Top of DATA LISTING

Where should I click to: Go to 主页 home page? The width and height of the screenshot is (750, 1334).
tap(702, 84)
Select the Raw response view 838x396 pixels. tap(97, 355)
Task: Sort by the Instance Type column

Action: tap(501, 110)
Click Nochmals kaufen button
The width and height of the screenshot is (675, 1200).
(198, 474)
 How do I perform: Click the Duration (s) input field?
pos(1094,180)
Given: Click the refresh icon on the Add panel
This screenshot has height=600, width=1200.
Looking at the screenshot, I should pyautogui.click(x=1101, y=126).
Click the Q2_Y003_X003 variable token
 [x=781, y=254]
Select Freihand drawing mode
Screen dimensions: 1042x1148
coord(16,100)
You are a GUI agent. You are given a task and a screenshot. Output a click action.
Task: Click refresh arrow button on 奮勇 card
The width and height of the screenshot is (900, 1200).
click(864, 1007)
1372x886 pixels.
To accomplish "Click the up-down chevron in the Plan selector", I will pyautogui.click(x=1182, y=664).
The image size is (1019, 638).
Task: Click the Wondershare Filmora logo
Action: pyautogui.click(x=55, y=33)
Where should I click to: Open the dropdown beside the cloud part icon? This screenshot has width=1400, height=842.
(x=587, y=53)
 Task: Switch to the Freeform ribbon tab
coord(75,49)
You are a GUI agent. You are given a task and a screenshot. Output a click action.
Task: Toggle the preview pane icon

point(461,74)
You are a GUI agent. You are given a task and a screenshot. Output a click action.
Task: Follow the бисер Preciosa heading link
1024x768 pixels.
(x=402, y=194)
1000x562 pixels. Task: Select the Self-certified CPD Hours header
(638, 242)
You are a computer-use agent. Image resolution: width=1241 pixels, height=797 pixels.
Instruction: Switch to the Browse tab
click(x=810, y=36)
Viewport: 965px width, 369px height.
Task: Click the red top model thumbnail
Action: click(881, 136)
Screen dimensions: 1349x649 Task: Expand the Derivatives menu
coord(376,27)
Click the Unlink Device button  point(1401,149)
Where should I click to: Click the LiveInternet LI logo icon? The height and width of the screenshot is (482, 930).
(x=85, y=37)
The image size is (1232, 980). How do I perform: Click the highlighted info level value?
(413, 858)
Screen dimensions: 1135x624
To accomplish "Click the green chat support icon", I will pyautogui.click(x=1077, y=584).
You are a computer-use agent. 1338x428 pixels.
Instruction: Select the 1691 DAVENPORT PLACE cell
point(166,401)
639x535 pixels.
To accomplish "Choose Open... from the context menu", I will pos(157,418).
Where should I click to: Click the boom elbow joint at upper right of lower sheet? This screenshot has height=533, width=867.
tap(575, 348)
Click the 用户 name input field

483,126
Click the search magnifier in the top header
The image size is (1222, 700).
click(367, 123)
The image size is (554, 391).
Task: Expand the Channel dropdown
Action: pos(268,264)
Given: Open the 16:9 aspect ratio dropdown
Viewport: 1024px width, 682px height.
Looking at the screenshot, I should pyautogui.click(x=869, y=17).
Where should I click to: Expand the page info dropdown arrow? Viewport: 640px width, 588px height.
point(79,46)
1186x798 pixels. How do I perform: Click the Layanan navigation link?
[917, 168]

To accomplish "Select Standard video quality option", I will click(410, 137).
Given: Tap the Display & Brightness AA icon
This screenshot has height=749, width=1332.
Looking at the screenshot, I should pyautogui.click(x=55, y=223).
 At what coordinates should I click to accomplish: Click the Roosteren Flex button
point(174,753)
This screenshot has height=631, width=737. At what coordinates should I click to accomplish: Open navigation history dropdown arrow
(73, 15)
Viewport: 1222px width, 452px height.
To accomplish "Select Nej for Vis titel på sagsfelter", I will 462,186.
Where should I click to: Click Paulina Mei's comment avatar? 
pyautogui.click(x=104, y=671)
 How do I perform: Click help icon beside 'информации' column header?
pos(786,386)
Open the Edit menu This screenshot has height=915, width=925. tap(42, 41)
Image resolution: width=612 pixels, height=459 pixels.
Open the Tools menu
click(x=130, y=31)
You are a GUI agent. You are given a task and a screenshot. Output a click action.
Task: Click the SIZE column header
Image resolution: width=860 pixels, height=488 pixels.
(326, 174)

Bottom of DATA LISTING

In full and word for word, give the listing above again.

Where should I click to: Go to 主页 home page? The width and height of the screenshot is (750, 1334).
tap(702, 84)
Select the Raw response view 838x396 pixels. tap(97, 355)
Task: Sort by the Instance Type column

Action: tap(501, 110)
Click Nochmals kaufen button
The width and height of the screenshot is (675, 1200).
(198, 474)
 How do I perform: Click the Duration (s) input field?
pos(1094,180)
Given: Click the refresh icon on the Add panel
This screenshot has height=600, width=1200.
Looking at the screenshot, I should pyautogui.click(x=1101, y=126).
Click the Q2_Y003_X003 variable token
 [x=781, y=254]
Select Freihand drawing mode
Screen dimensions: 1042x1148
coord(16,100)
You are a GUI agent. You are given a task and a screenshot. Output a click action.
Task: Click refresh arrow button on 奮勇 card
The width and height of the screenshot is (900, 1200).
click(864, 1007)
1372x886 pixels.
To accomplish "Click the up-down chevron in the Plan selector", I will pyautogui.click(x=1182, y=664).
The image size is (1019, 638).
Task: Click the Wondershare Filmora logo
Action: pyautogui.click(x=55, y=33)
Where should I click to: Open the dropdown beside the cloud part icon? This screenshot has width=1400, height=842.
(x=587, y=53)
 Task: Switch to the Freeform ribbon tab
coord(75,49)
You are a GUI agent. You are given a task and a screenshot. Output a click action.
Task: Toggle the preview pane icon

point(461,74)
You are a GUI agent. You are given a task and a screenshot. Output a click action.
Task: Follow the бисер Preciosa heading link
1024x768 pixels.
(x=402, y=194)
1000x562 pixels. Task: Select the Self-certified CPD Hours header
(638, 242)
You are a computer-use agent. Image resolution: width=1241 pixels, height=797 pixels.
Instruction: Switch to the Browse tab
click(x=810, y=36)
Viewport: 965px width, 369px height.
Task: Click the red top model thumbnail
Action: click(881, 136)
Screen dimensions: 1349x649 Task: Expand the Derivatives menu
coord(376,27)
Click the Unlink Device button  point(1401,149)
Where should I click to: Click the LiveInternet LI logo icon? The height and width of the screenshot is (482, 930).
(x=85, y=37)
The image size is (1232, 980). How do I perform: Click the highlighted info level value?
(413, 858)
Screen dimensions: 1135x624
To accomplish "Click the green chat support icon", I will pyautogui.click(x=1077, y=584).
You are a computer-use agent. 1338x428 pixels.
Instruction: Select the 1691 DAVENPORT PLACE cell
point(166,401)
639x535 pixels.
To accomplish "Choose Open... from the context menu", I will pos(157,418).
Where should I click to: Click the boom elbow joint at upper right of lower sheet? This screenshot has height=533, width=867.
tap(575, 348)
Click the 用户 name input field

483,126
Click the search magnifier in the top header
The image size is (1222, 700).
click(367, 123)
The image size is (554, 391).
Task: Expand the Channel dropdown
Action: pos(268,264)
Given: Open the 16:9 aspect ratio dropdown
Viewport: 1024px width, 682px height.
Looking at the screenshot, I should pyautogui.click(x=869, y=17).
Where should I click to: Expand the page info dropdown arrow? Viewport: 640px width, 588px height.
point(79,46)
1186x798 pixels. How do I perform: Click the Layanan navigation link?
[917, 168]

To accomplish "Select Standard video quality option", I will click(410, 137).
Given: Tap the Display & Brightness AA icon
This screenshot has height=749, width=1332.
Looking at the screenshot, I should pyautogui.click(x=55, y=223).
 At what coordinates should I click to accomplish: Click the Roosteren Flex button
point(174,753)
This screenshot has height=631, width=737. At what coordinates should I click to accomplish: Open navigation history dropdown arrow
(73, 15)
Viewport: 1222px width, 452px height.
To accomplish "Select Nej for Vis titel på sagsfelter", I will 462,186.
Where should I click to: Click Paulina Mei's comment avatar? 
pyautogui.click(x=104, y=671)
 How do I perform: Click help icon beside 'информации' column header?
pos(786,386)
Open the Edit menu This screenshot has height=915, width=925. tap(42, 41)
Image resolution: width=612 pixels, height=459 pixels.
Open the Tools menu
click(x=130, y=31)
You are a GUI agent. You are given a task and a screenshot. Output a click action.
Task: Click the SIZE column header
Image resolution: width=860 pixels, height=488 pixels.
(326, 174)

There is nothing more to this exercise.